Der Direktion des Klinikums scheint es jedoch zu viele Ärzte im Haus zu geben, vor einer Woche hat sie Sorgen wegen "Seuchengefahr" geäußert. Darum mussten die Assistenzärzte die Anzahl der Hungernden auf 20 begrenzen und vom belebten Foyer des Krankenhauses in das Untergeschoss ziehen. Vielleicht müsse man bald das ganze Krankenhaus verlassen. Eine politische Konspiration?
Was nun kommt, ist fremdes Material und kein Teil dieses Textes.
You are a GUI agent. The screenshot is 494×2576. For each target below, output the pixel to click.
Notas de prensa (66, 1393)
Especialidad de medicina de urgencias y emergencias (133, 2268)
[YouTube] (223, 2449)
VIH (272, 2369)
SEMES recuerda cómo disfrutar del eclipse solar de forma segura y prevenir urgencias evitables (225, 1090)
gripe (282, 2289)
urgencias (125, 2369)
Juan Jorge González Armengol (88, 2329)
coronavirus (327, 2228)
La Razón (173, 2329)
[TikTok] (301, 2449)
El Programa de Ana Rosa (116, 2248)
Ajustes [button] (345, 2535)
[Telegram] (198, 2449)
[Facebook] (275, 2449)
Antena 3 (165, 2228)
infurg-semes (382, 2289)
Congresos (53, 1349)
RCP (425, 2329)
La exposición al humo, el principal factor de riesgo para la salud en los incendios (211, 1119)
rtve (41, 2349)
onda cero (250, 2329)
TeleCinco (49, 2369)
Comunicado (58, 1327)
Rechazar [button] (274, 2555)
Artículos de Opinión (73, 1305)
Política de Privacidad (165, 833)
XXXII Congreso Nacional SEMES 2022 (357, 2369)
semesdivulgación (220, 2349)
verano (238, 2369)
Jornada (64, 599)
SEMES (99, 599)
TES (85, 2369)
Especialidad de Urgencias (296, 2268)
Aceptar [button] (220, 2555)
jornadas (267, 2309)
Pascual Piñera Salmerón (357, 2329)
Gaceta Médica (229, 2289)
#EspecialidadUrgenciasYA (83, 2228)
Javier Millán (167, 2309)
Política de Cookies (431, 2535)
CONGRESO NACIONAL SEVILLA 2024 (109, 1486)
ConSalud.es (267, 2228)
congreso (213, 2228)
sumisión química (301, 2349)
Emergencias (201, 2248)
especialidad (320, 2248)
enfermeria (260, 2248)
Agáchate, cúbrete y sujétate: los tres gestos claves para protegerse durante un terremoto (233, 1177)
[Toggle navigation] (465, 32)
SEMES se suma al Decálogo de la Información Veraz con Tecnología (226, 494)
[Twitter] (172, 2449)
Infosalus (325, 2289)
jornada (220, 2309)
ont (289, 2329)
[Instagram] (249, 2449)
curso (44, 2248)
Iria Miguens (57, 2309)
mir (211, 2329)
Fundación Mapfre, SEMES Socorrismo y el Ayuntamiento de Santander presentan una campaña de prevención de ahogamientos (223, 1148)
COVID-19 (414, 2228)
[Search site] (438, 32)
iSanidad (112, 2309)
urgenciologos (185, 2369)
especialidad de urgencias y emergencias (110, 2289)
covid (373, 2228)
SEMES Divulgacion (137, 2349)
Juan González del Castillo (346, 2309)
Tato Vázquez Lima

"Wir haben alle Hungernden geprüft, es gibt keine Gefährdung", meint Tomasz. Der angehende Internist hat das weiße Unterstützer-T-Shirt an. Er kippte nach einer Woche Protestfasten um und isst seit gestern wieder, sterben wolle man hier nicht. Auch er hat Deutschland im Visier, falls die Politik stur bleibt. Vor ukrainischen Medizinern als Konkurrenten, wie Premierministerin Beata Szydlo angekündigt hatte, fürchte man sich nicht, diese würden ebenfalls nach Westen weiter ziehen.

Tomasz Karauda im weißen Shirt mit der Aufschrift "Ich unterstütze den Protest". Bild: Jens Mattern

Mittlerweile weitet sich der Protest aus. In Stettin (Szczecin), Krakau und anderen größeren Städten hungern die jungen Mediziner, immer mehr Verbände andere Berufe aus dem Gesundheitswesen erklären ihre Solidarität.
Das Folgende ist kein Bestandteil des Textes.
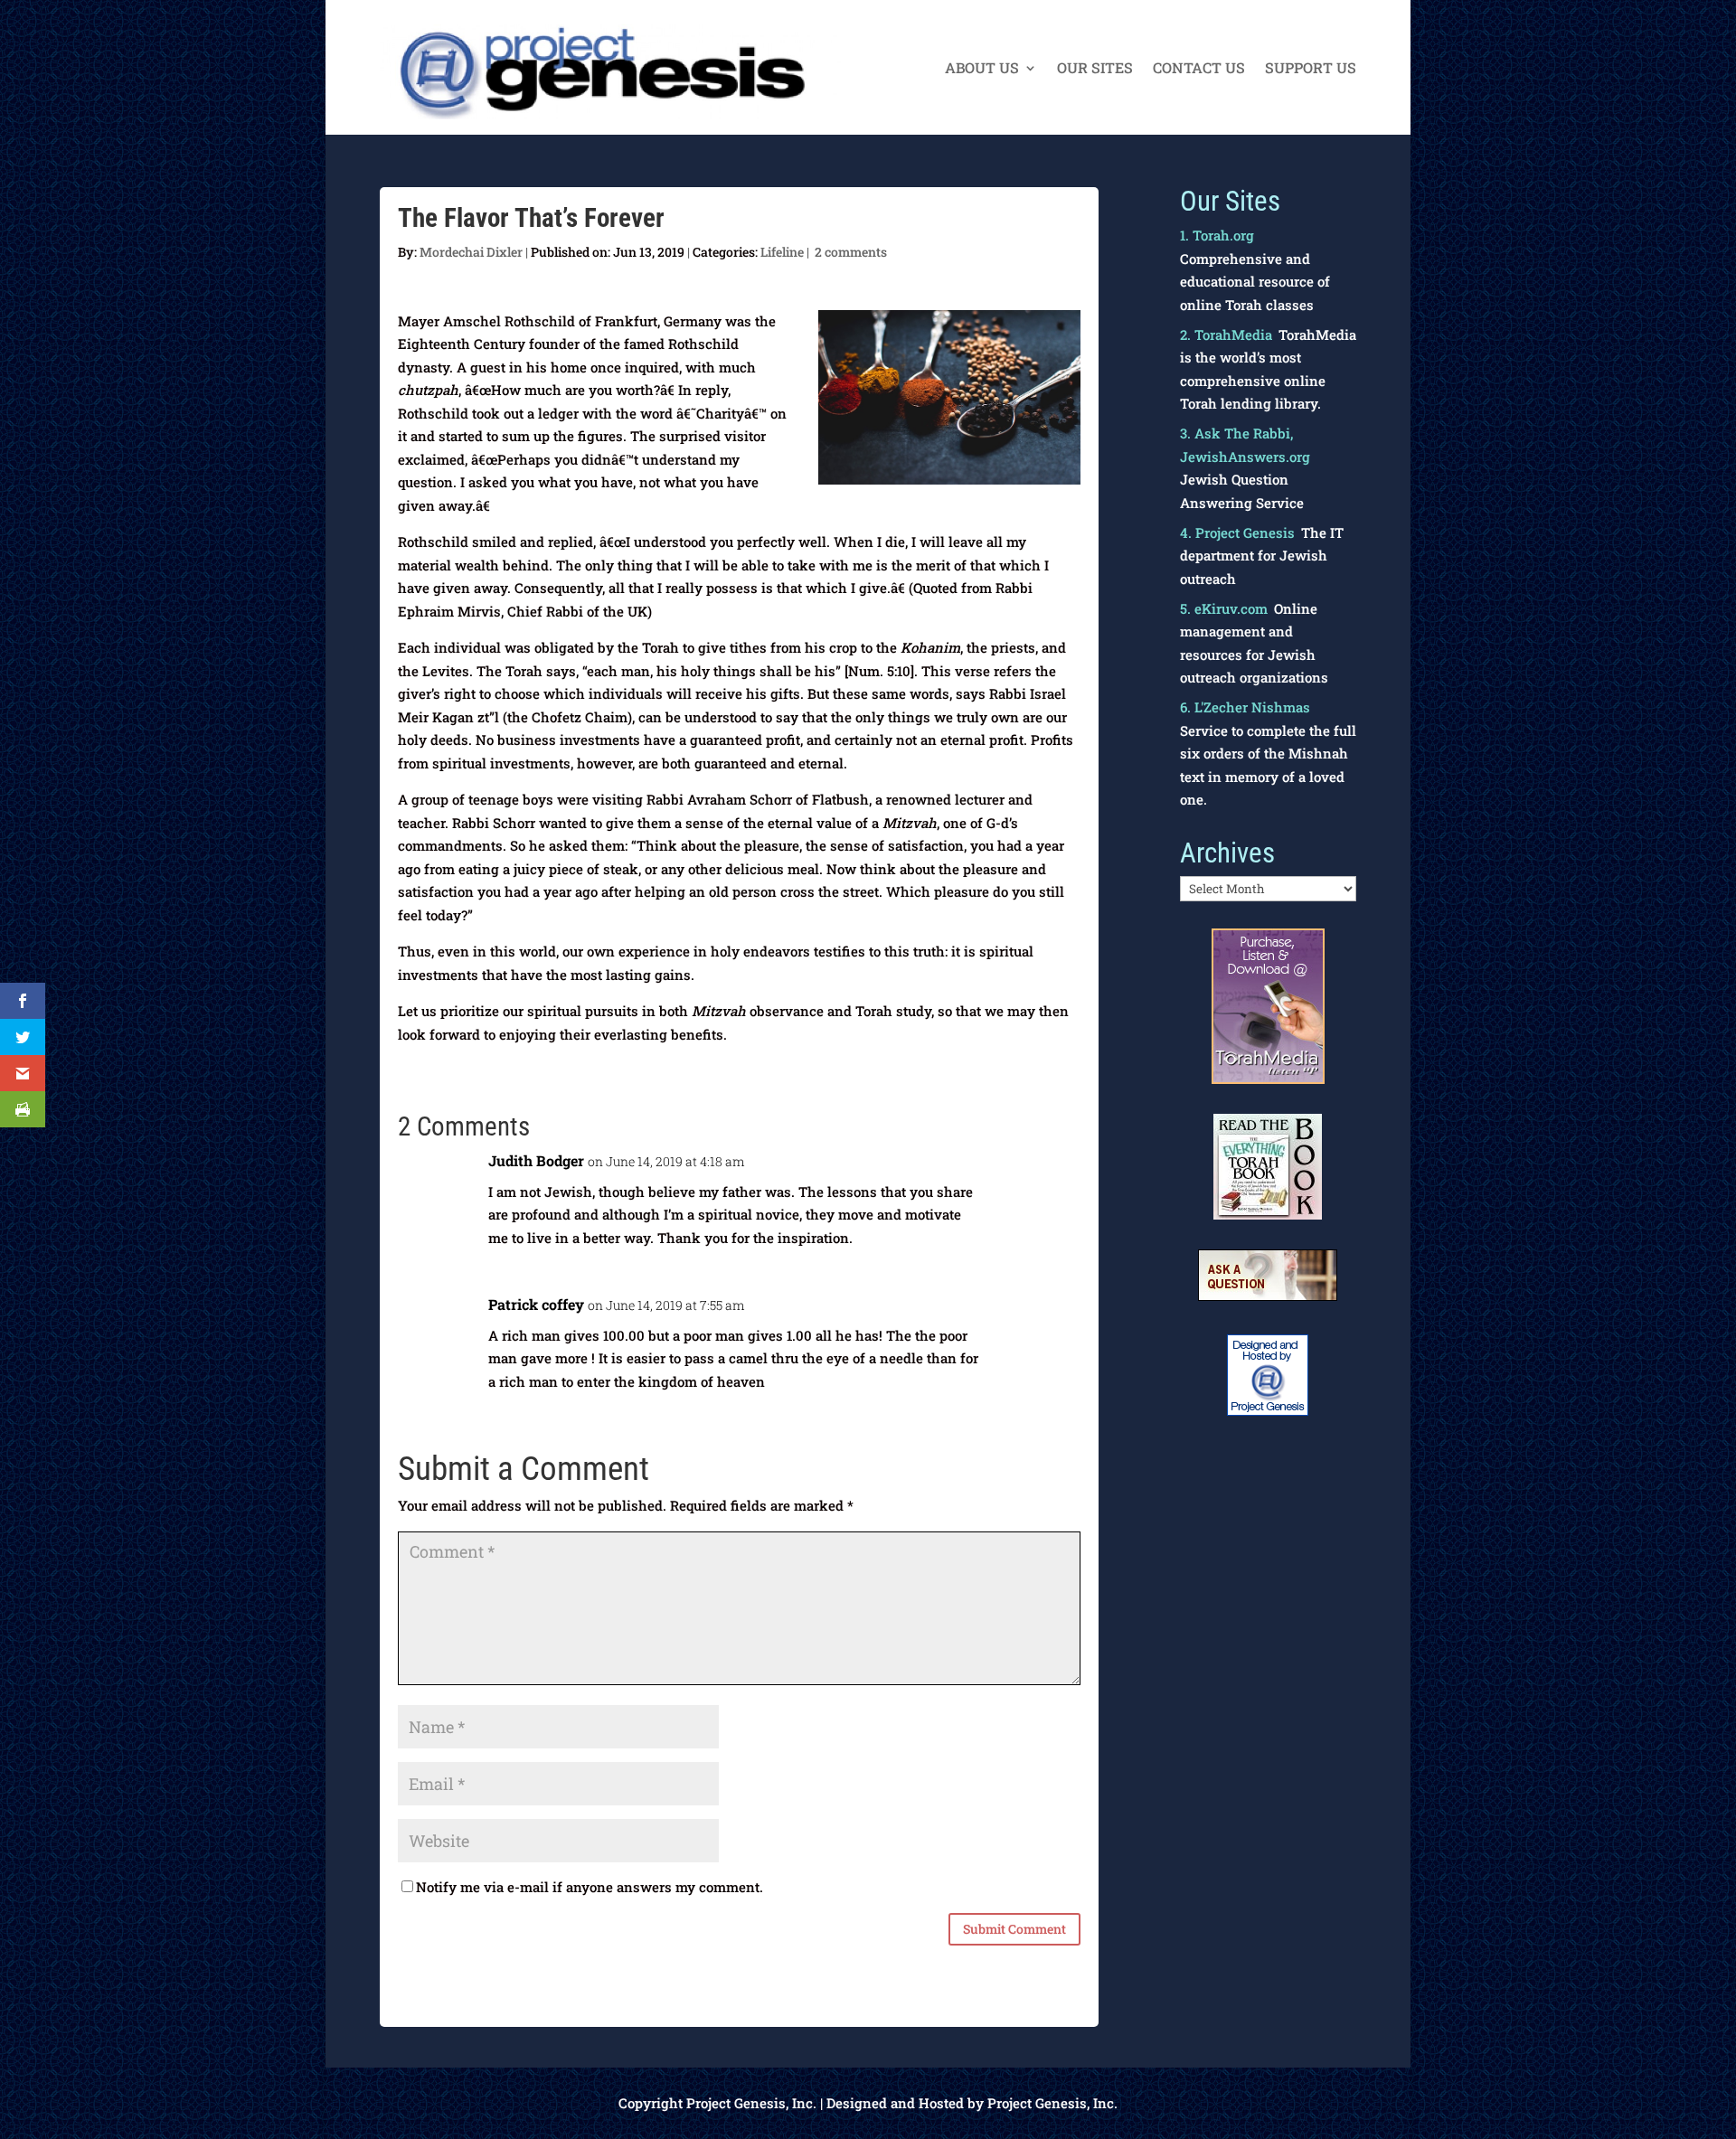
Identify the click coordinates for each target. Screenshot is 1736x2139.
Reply (1049, 1171)
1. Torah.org (1217, 235)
Der Konflikt droht zu einer großen Herausforderung der Nationalkonservativen zu geraten. Wenn es den jungen Medizinern gelingt zu vermitteln, wirklich für die Zukunft der polnischen Patienten zu kämpfen, und die Verantwortlichen in Warschau weiter auf Zeit spielen, wird die selbsternannte Gerechtigkeitspartei zu selbstgerecht ausschauen.
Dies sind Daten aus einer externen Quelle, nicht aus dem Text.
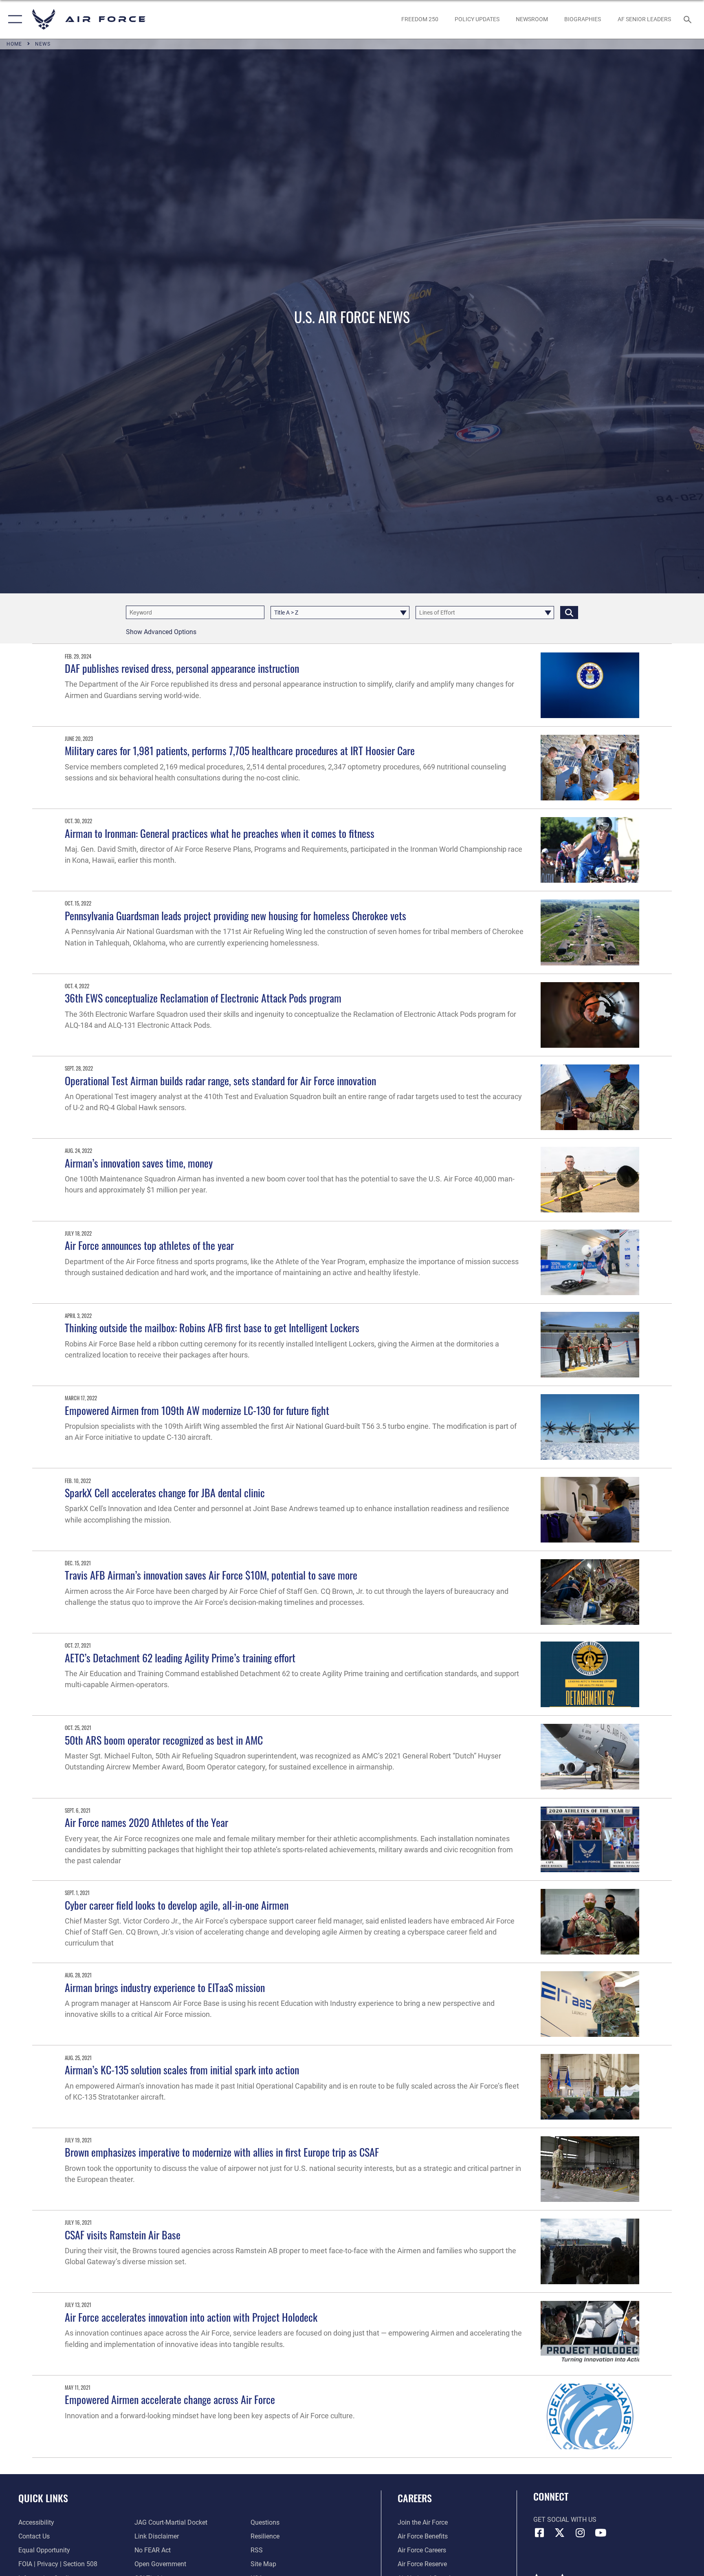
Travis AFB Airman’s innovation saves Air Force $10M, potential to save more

Radziwill, der innerhalb der PiS keinen so festen Stand haben soll, hat sich nun für einen Konfrontationskurs entschieden - die Assistenzärzte sollen in Zukunft statt eines Gehalts ein Stipendium erhalten. Dies müssten sie dann zurückzahlen, sollten sie Anstalten machen, ins Ausland zu fahren. Ein ähnliches Verfahren gibt es bereits in Ungarn, der Blaupause für den Demokratieumbau in Polen.